In most state elections after 2014, the BJP blamed opposition for not utilising funds released by the Modi government and won many states. Now it’s not going to be that easy. NDA-ruled states can’t blame the Centre and Modi can’t blame states where BJP is in power for not fulfilling his manifesto promises.

The party needs to devise strategies to negate this triple anti-incumbency. It has denied tickets to 31 per cent sitting MPs, as per last count. 

By doing this, the party blames sitting MPs for non-performance and also hard sells the fact that it is proactive and won’t tolerate such MPs. BJP hopes that since many MPs are lightweights (first timers who won in the Modi wave), replacing them won’t lead to big dissidence.

A candidate needs significantly higher resources to contest a Lok Sabha seat compared to a Vidhan Sabha seat. So, unless the rebel is lapped up by another party, his/her chances of contesting as independent are low. 

Another issue is that there is no wave in favour of the BJP, like in 2014. Also, there is no wave against the BJP, like witnessed against the Congress in 2014. 

The party is trying to convert a wave-less election into a wave in favour of Modi, through campaigns like Modi hai to Mumkin hai and Main bhi Chowkidaar

It is being helped by a hapless opposition, which has yet to come up with any slogan/theme. The Pulwama attack and Surgical Strike 2.0 has been able to reverse the fortunes of BJP, according to opinion polls, also giving a boost to Modi’s popularity.

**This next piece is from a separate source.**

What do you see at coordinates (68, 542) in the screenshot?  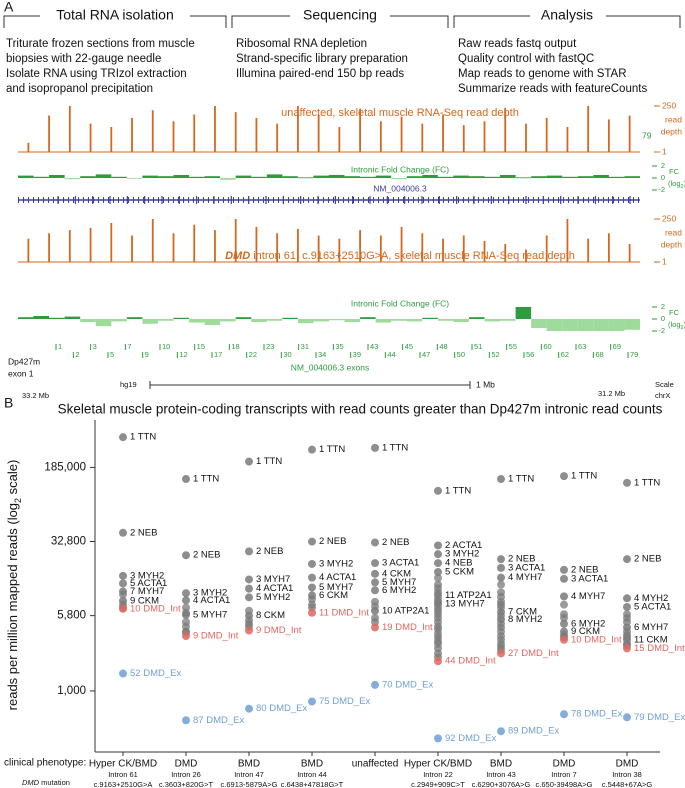 I see `y-tick-label: 32,800` at bounding box center [68, 542].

The issue is catching up in BJP strong hold pockets, North, Centre and West. However, it will be a big challenge to keep up this momentum. 

The Congress manifesto points on amendment of AFSPA and repeal of sedition have given BJP an opportunity to keep the matter hot.

To sum up, an election like 2019 is very difficult to predict. While BJP hopes for an outcome like 1971, opposition hopes to see a 1977 verdict.